If you are interested in joining my group, please check the available opportunity page for any openings. 

 

Book on hurricanes and their global impacts

Together with Dr. Gabriel Vecchi of the High Meadows Environmental Institute and the Department of Geosciences at Princeton University, and Enrico Scoccimarro of the Centro Euro Mediterraneo sui Cambiamenti Climatici, I have edited the book “Tropical Cyclones and Associated Impacts: A Global Perspective."

As climate change fuels increasingly destructive hurricanes and typhoons worldwide, this book provides essential knowledge and tools for understanding, forecasting, mitigating and responding to these devastating storms across the globe.

The book, published by Elsevier, features contributions from leaders across climate science, disaster response and the energy industry. Together they provide a comprehensive examination of tropical cyclones, including their history, evolution, impacts, and increasing strength due to climate change, which is expected to bring storms of ever-greater intensity over the coming decades.

With particular relevance for decision makers and practitioners in policy, energy, the insurance industry, government agencies, risk management, disaster preparedness and academia, this book also offers contextualized knowledge to anyone looking for the latest expertise on this evolving topic, which will be of even greater importance in coming years as these storms continue to intensify.

Book cover
Flooded bridge

Research Interests

My core research interests revolve around process-driven flood frequency and projections. In the literature, most of the studies on flood frequency analyses treat flood extremes as coming from a single population. However, the approach I have been pursuing recognizes that not all flood events are coming from the same population, but rather that those events were caused by different flood-generating mechanisms, each one of them expected to control different parts of the flood peak distribution. 

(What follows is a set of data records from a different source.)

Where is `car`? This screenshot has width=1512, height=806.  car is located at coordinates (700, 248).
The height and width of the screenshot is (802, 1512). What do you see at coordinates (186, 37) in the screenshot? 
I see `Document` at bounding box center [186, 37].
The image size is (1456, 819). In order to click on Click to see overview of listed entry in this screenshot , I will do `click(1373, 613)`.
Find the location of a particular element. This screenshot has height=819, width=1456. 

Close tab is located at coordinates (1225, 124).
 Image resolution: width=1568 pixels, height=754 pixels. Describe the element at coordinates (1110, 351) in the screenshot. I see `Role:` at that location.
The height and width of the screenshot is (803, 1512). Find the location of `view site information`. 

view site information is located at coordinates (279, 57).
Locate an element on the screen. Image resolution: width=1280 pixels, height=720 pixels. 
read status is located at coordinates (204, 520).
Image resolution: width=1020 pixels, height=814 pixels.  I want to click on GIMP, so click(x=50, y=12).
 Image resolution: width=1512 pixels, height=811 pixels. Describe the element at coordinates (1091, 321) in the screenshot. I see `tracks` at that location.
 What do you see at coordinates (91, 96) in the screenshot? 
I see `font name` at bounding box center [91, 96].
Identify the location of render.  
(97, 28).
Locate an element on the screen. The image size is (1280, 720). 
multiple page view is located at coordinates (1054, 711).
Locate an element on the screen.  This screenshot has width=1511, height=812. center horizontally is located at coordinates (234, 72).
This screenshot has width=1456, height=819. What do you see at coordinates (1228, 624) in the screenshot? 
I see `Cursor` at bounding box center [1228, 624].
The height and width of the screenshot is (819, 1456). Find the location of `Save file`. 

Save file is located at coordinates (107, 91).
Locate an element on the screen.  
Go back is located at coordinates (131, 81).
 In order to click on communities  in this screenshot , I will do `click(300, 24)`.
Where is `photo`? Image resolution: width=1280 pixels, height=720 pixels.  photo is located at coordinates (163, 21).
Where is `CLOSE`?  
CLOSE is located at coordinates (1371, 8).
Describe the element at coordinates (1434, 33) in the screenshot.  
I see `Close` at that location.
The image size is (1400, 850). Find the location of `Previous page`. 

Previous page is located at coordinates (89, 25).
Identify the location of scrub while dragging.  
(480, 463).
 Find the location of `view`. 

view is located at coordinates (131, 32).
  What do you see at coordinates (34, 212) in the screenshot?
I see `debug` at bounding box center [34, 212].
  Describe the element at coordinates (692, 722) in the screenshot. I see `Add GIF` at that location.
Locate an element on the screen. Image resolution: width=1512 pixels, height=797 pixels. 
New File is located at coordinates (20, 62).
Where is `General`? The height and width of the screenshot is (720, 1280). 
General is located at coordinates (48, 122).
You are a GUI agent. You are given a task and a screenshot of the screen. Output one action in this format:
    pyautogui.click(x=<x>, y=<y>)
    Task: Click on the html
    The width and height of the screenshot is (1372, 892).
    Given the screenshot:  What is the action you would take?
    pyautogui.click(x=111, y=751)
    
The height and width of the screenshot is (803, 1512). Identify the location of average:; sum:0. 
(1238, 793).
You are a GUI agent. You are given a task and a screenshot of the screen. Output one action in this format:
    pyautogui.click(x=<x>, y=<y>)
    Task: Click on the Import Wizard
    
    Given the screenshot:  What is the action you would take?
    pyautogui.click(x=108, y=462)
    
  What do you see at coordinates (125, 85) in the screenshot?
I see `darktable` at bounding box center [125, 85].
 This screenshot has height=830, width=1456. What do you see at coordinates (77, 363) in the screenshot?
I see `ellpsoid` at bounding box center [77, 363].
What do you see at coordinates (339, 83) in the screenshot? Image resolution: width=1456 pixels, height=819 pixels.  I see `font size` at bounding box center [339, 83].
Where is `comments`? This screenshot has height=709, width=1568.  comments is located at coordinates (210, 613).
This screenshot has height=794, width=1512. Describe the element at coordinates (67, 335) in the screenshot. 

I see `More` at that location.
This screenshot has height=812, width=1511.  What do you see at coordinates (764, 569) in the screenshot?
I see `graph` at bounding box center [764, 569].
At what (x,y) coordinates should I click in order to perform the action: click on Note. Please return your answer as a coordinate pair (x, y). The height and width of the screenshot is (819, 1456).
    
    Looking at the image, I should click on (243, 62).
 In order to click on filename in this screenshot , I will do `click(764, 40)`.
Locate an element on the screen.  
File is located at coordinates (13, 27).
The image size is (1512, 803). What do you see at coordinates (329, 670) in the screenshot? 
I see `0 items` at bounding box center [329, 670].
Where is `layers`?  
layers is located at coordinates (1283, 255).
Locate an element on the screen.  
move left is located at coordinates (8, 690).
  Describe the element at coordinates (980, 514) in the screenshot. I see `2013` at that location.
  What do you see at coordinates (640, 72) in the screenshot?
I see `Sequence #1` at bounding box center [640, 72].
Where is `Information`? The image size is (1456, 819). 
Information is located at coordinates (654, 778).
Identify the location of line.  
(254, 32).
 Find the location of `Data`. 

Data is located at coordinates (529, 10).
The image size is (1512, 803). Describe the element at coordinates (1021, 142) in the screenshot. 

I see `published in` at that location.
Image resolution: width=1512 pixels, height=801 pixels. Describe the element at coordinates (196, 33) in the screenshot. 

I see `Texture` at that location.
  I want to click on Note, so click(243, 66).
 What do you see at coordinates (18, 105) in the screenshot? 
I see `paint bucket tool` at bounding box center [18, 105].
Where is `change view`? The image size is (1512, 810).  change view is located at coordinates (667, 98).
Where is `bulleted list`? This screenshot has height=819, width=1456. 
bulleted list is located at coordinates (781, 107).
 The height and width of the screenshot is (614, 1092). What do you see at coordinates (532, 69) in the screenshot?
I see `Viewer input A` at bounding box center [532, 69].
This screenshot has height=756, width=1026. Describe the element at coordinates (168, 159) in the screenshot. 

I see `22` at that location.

In addition to the novelty in process attribution and statistical methods, this process-driven flood frequency method represents a viable way to investigate how flooding is projected to change in a warmer climate: we can use climate model outputs to examine how the drivers of these major flood agents are projected to change and then use this information to infer how flood frequencies are bound to change. This is because we cannot blindly extrapolate past trends or use the lack of detected trends in the historical records as evidence for lack of changes in the future.